By Biman Mukherji
Indian gold demand have started to sag following a recent run up in prices to record highs, exacerbated by the recent budgetary hike in import duty to 12.5% from 10%, dealers said.
Prices of gold in key markets are currently quoting at a 1.5% discount to the landed price because of “slow demand,” said Haresh Acharya, director at Ahmedabad-based Parker Bullion.
“I don’t see price discounts fading away until at least August-September, when the festival demand starts picking up.”
Dealers are able to offer discounts by digging into old stocks, imported prior to the duty hike. Gold prices in India are currently hovering close to 34,500 rupees per 10 grams, largely due to rupee’s weakness against the dollar as a bump up in international prices.
Nearly all the gold consumed in India, which ranks along with China as a top buyer, is imported. An equally worrying aspect of the recent duty hike is that it has resulted in greater diversion of gold to smuggling, said dealers, adding that smuggled gold currently is about 2 lakh rupees per kilogram less than officially imported gold.

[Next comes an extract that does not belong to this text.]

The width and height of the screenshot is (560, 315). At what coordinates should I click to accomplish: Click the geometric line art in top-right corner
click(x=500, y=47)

Illegal transactions in gold are rampant with smugglers often sneaking in their rich haul through porous borders of Nepal and Bangladesh by means such as ox carts. Passengers traveling from the Middle East like Dubai stash their gold innovatively in baggages, such as hidden inside computer laptop parts.
“This budget was an absolute killer for the gold industry. Honest players have no room left,” said a Kolkata-based dealer, who did not want to be identified. Indian gold industry is highly fragmented and dominated by small-time shops and players, many of whom have little qualm in resorting to relying on illegal gold.

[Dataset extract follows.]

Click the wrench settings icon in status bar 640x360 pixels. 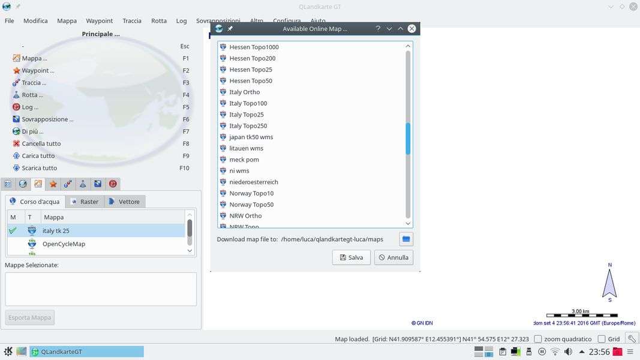[x=630, y=339]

However, some gold dealers felt that the impact of the duty hike may not result in a significant diversion.
“If there are red lights on the road, does it mean that you have to ignore them,” said Surendra Mehta, secretary of the Indian Bullion and Jewellers Association.
He also felt that the price impact of the duty hike won’t be huge and result in 80-85 rupees more per gram. But he did concede that it has come at a time of weak retail offtake.